Requirement: Could you print the lines below exactly, from the one holding "At what coordinates" through the last line, with no other output?

Information provided:
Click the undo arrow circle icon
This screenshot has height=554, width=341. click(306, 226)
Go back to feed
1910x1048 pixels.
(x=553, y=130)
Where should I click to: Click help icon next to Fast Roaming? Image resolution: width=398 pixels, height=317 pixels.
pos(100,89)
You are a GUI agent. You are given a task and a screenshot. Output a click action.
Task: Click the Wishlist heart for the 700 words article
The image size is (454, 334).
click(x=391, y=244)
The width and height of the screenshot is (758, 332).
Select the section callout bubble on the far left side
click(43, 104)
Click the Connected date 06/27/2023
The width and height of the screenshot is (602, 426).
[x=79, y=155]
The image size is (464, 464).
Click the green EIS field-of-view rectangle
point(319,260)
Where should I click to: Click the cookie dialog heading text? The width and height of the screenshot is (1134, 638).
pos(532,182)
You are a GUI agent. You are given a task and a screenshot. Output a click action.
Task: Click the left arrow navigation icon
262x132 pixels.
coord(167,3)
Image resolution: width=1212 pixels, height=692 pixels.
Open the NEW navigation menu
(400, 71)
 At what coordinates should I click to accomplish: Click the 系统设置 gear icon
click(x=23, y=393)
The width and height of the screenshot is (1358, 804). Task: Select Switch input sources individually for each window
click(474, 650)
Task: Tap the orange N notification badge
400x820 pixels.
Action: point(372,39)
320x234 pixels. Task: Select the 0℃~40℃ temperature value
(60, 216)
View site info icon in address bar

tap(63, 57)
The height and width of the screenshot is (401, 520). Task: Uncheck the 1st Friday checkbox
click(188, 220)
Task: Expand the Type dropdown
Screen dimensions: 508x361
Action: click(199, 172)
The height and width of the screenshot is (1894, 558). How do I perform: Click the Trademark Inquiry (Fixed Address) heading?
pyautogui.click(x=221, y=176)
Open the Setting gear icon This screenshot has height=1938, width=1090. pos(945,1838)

Exercise output:
 At what coordinates should I click to accomplish: Click the 系统设置 gear icon
click(x=23, y=393)
The width and height of the screenshot is (1358, 804). Task: Select Switch input sources individually for each window
click(474, 650)
Task: Tap the orange N notification badge
400x820 pixels.
Action: point(372,39)
320x234 pixels. Task: Select the 0℃~40℃ temperature value
(60, 216)
View site info icon in address bar

tap(63, 57)
The height and width of the screenshot is (401, 520). Task: Uncheck the 1st Friday checkbox
click(188, 220)
Task: Expand the Type dropdown
Screen dimensions: 508x361
Action: click(199, 172)
The height and width of the screenshot is (1894, 558). How do I perform: Click the Trademark Inquiry (Fixed Address) heading?
pyautogui.click(x=221, y=176)
Open the Setting gear icon This screenshot has height=1938, width=1090. pos(945,1838)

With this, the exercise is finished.